> Try it: Produce a copy of every line in the records that holds the string "contrattuali".

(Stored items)
▽

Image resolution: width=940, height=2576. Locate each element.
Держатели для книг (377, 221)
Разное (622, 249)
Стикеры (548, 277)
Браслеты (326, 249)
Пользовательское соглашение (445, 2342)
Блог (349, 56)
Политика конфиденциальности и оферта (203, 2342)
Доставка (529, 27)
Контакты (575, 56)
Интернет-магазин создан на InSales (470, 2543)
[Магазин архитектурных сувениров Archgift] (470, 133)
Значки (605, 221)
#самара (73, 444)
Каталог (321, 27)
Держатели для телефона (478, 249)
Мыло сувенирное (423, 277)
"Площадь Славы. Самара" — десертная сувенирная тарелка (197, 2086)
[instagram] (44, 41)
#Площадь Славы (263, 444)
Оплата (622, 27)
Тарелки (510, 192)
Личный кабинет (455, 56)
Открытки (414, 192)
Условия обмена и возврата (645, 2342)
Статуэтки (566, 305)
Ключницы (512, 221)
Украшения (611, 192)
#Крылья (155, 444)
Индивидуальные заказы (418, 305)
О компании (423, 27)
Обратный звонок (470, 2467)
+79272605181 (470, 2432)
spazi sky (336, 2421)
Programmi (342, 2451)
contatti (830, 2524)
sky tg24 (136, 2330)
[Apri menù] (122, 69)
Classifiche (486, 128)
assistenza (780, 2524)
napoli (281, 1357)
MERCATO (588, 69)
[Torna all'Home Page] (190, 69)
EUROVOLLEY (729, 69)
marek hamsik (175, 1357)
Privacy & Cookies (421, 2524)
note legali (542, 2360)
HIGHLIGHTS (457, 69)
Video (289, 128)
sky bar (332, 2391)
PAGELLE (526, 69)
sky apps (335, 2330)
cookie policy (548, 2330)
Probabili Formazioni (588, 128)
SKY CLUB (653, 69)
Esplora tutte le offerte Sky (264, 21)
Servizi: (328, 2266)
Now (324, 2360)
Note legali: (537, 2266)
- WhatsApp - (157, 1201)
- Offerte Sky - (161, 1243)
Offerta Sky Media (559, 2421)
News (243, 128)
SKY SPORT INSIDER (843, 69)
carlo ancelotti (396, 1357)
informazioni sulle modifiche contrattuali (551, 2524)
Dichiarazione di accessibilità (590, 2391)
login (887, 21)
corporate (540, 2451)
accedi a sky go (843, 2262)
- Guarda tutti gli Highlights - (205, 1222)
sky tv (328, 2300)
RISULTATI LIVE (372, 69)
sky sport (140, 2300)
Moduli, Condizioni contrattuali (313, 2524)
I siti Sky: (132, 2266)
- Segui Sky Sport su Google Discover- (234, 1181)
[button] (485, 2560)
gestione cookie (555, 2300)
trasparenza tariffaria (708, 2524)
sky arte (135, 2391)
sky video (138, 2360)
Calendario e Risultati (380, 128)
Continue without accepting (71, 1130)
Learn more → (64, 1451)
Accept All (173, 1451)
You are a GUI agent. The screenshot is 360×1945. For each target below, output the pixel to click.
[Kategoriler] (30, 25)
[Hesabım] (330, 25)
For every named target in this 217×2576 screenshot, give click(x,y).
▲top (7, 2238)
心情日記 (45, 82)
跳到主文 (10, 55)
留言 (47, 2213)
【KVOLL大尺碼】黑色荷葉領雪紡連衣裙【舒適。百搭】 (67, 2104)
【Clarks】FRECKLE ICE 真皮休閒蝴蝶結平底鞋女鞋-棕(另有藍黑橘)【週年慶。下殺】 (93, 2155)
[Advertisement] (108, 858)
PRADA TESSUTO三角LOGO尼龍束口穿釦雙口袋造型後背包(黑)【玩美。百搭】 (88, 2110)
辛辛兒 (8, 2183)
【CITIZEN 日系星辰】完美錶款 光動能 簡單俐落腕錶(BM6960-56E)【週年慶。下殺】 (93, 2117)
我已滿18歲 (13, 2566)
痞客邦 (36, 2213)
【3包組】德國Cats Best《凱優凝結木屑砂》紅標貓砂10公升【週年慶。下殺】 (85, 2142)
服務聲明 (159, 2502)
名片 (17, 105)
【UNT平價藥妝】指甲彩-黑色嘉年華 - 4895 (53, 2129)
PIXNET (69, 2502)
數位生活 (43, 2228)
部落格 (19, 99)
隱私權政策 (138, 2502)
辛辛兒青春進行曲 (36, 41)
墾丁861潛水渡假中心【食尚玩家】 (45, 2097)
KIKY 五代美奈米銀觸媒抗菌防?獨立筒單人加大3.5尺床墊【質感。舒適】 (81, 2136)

△

> Written answer:
informazioni sulle modifiche contrattuali (551, 2524)
Moduli, Condizioni contrattuali (313, 2524)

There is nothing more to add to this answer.